夕暮れ時、とーふは雫の言ったことを守り、その場に留まっていた。

「もうすぐ夜か…ん?」

「とーふ…話が…」

「えっと…れいなさん…ですよね?なんでしょうか」

(名前教えてないはずだけど…雫さんが教えたのかな?)

「実は……」

そして、れいなさんは色々話してくれた。

れいなさんが実の姉という事、目を覚まさない僕を救うために闇医者に弟子入りしたということ、事細かに全部教えてくれた。
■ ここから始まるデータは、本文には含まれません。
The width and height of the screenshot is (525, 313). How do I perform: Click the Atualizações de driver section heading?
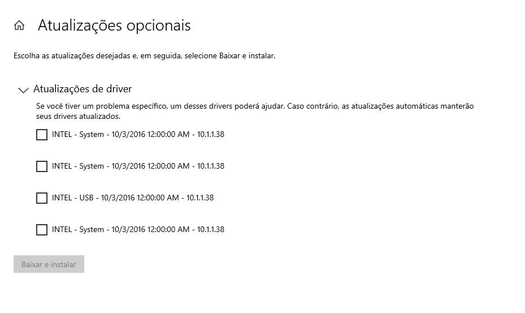click(83, 89)
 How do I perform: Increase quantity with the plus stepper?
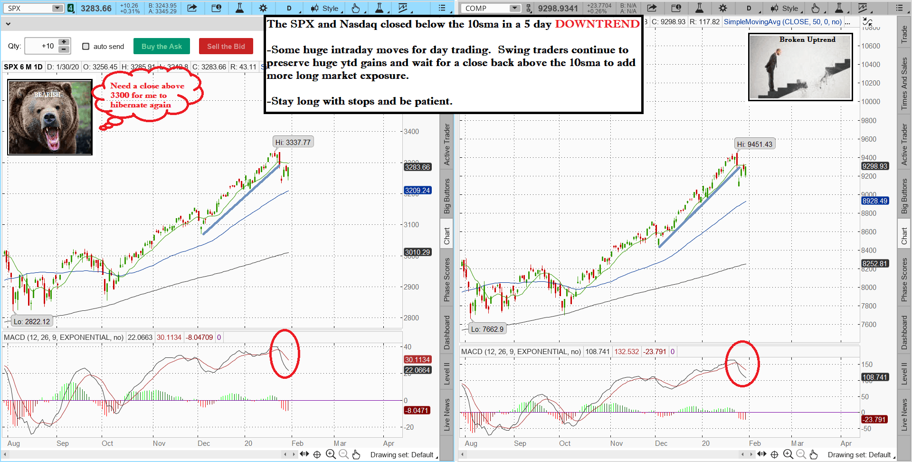click(x=64, y=42)
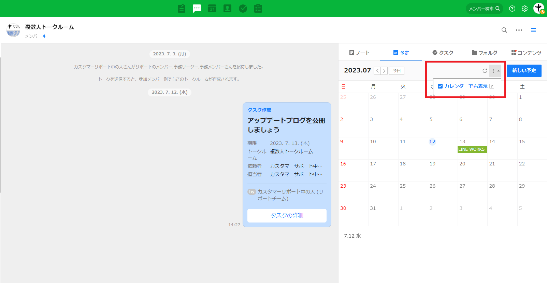Image resolution: width=547 pixels, height=283 pixels.
Task: Open the settings gear icon
Action: point(524,9)
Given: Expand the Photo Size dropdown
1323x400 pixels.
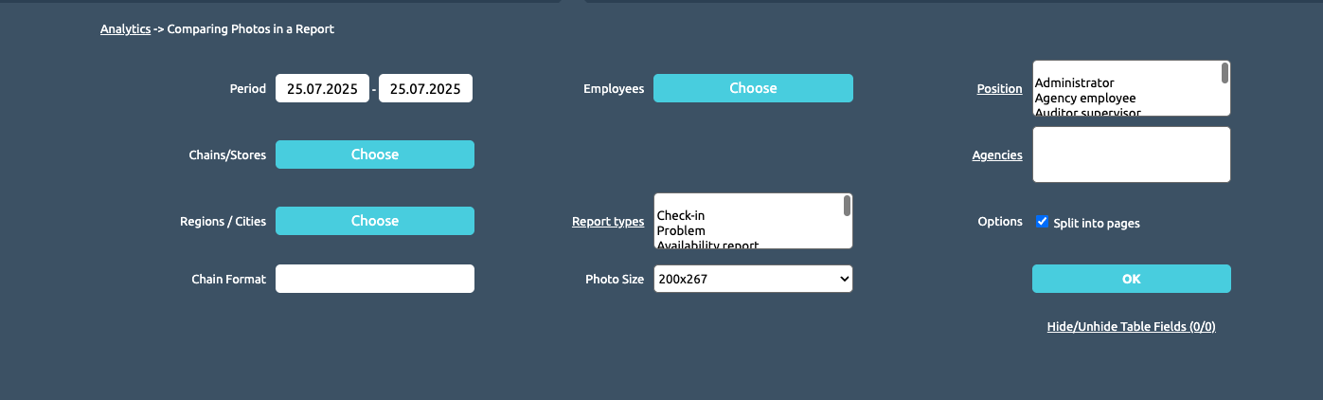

「信じなくてもいい。話しながらとーふを見てて分かった。雫さんの言う通りとーふは私との記憶が全部ない。だから今言ったことが嘘だと思ってくれて大丈夫。」

そうれいなさんは僕に言ってきた。

「……確かに今言ったこと全部、僕にとって嘘としか言いようがないような事です。でも、旅をしている途中、買い物をしている2人の子供がいました。その時感じたんです。僕も前に似たようなことをした気がして…雫さんかられいなさんの名前を聞いた時も、れいなさんの声を聞いた時も、どこか、とても懐かしく感じたんです。それに、れいなさんははっきりと僕の目を見て話してくれた。だからとても嘘を言ってるとは思えません。」

「とーふ…」

「僕の記憶は戻らないかもしれない。でも、これからの記憶は作れます。だから、これからは一緒にいてくれますか?お姉ちゃん」

「ッ……うぅぅ……ッ…………これからは一緒だよ!とーふ!」


「エピローグ」


闇医者を探すために旅に出た僕は今、旅をしながら街を周り病気の人を治して回っています。そこにはもちろん、姉であるれいなさんと、そして師匠の雫さんがいます。

僕らはまたどこかの街で病気に困ってる人を助け、次の街に行く準備をしています。